En développant la technique de mesure dite du peigne de fréquence optique, Theodor Hänsch et John Hall ont récemment rendu possible la mesure de la fréquence de la lumière avec une précision de 15 décimales.

Le « peigne » exploite les interférences entre des lasers de fréquences différentes qui produisent de fines impulsions femtoseconde de lumière à des intervalles réguliers et extrêmement précis. Cette technique permet de déterminer avec exactitude n'importe quelle fréquence. Theodor Hänsch et John Hall ont affiné cette technique pour produire un instrument simple, disponible dans le commerce.

Leurs travaux ont fait avancer l'art de la mesure de précision et ils auront des utilisations variées dont certaines sont encore insoupçonnées. Ils ont des applications potentielles pour offrir une meilleure précision aux systèmes de navigation par satellite, déterminer les constantes universelles avec plus d'exactitude, et peut-être même un jour rendre plus précises les trajectoires des engins spatiaux.

Au CERN, les techniques élaborées par Theodor Hänsch et John Hall sont utilisées pour mesurer la relation matière-antimatière. Theodor Hänsch appartient actuellement à la collaboration ATRAP qui étudie au CERN les propriétés de l'antihydrogène.

La technologie du peigne de fréquence, récompensée par le prix Nobel, est également utilisée dans l'expérience ASACUSA qui étudie les atomes d'hélium antiprotonique. Ces derniers sont des systèmes à trois corps comprenant un antiproton et un électron en orbite autour d'un noyau d'hélium. Les expérimentateurs utilisent le peigne pour mesurer les fréquences de transition optiques de cet atome avec une précision sans précédent. Ils peuvent dès lors déterminer la masse et la charge de l'antiproton à quelques milliardièmes près, puis comparer ces résultats avec les valeurs connues pour le proton.
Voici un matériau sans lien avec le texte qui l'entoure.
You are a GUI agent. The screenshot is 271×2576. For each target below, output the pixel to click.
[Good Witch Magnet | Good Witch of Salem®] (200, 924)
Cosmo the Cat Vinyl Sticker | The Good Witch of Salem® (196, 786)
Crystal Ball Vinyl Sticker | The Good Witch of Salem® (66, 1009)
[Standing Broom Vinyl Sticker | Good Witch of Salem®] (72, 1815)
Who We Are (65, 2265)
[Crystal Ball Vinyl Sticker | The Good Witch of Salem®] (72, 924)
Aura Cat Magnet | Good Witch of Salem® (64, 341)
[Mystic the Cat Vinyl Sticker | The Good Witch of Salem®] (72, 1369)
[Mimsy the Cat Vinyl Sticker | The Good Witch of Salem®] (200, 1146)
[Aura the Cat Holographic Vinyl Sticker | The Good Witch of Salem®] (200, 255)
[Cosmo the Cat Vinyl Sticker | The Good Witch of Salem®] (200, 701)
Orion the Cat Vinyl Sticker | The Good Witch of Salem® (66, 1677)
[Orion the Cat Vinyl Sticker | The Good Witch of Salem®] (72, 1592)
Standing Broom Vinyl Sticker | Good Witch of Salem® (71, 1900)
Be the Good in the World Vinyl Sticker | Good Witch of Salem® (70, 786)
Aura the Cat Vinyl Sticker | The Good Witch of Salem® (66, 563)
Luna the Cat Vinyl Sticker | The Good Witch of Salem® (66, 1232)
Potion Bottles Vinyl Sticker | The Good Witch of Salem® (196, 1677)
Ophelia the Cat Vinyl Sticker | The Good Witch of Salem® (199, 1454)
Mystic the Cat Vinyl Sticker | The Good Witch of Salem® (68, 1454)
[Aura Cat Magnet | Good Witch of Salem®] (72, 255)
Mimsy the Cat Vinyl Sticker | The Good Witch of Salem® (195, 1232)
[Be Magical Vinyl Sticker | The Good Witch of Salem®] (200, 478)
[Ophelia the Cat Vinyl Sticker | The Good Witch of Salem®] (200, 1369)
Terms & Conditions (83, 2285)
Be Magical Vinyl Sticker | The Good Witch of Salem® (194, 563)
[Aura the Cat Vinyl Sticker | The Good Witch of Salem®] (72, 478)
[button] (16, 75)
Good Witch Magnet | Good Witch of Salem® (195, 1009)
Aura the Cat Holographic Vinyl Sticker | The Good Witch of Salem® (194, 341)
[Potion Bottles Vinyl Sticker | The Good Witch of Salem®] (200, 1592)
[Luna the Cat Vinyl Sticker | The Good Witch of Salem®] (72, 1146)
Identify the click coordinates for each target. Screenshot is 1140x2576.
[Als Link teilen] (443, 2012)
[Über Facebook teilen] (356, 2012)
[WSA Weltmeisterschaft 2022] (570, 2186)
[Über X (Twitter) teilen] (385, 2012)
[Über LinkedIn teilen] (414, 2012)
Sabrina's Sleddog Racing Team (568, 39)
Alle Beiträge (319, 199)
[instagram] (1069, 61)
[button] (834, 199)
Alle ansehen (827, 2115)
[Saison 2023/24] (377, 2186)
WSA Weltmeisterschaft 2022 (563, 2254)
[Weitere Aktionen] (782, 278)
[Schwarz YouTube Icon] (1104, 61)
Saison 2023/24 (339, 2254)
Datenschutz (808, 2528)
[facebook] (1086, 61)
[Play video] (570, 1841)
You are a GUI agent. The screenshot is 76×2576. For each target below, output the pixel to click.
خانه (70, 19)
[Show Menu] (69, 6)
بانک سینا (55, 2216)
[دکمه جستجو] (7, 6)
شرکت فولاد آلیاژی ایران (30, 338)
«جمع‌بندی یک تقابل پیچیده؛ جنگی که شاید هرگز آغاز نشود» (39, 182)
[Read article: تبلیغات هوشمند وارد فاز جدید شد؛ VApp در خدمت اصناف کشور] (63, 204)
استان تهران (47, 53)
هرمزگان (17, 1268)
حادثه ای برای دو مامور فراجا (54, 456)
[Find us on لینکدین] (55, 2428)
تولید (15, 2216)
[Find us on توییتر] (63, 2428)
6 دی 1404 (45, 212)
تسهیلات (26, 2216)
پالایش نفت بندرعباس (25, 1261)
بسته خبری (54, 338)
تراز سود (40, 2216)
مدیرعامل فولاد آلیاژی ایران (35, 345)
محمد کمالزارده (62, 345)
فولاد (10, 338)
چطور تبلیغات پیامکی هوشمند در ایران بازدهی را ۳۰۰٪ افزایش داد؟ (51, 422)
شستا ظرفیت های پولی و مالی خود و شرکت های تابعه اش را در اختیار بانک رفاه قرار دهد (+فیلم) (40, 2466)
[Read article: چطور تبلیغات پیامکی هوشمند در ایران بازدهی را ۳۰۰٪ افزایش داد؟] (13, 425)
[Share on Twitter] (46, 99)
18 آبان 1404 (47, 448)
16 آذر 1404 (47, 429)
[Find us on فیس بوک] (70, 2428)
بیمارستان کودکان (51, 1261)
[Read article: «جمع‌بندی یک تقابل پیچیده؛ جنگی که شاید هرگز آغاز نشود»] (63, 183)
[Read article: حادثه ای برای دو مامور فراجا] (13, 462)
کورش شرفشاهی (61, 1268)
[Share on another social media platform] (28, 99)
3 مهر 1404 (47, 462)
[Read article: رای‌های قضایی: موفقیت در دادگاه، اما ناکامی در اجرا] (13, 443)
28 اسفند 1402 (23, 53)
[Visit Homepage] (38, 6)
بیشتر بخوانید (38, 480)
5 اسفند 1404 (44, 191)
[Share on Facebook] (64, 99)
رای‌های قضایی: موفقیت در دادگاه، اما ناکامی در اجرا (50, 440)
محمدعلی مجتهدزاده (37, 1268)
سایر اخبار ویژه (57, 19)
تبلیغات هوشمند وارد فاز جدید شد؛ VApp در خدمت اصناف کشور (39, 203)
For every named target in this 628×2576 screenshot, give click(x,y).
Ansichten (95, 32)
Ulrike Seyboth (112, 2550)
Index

Toute différence entre les masses, aussi petite serait-elle, indiquerait une violation de la symétrie matière-antimatière dans la nature.

Roy Gläuber, John Hall et Theodor Hänsch se partageront une somme légè rement supérieure à 1 million d'euros et recevront chacun une médaille et un diplôme personnels à la cérémonie officielle du Nobel qui se tiendra à Stockholm en décembre.


Theodor Hänsch trinque avec des jeunes scientifiques de son université (LMU/MPQ).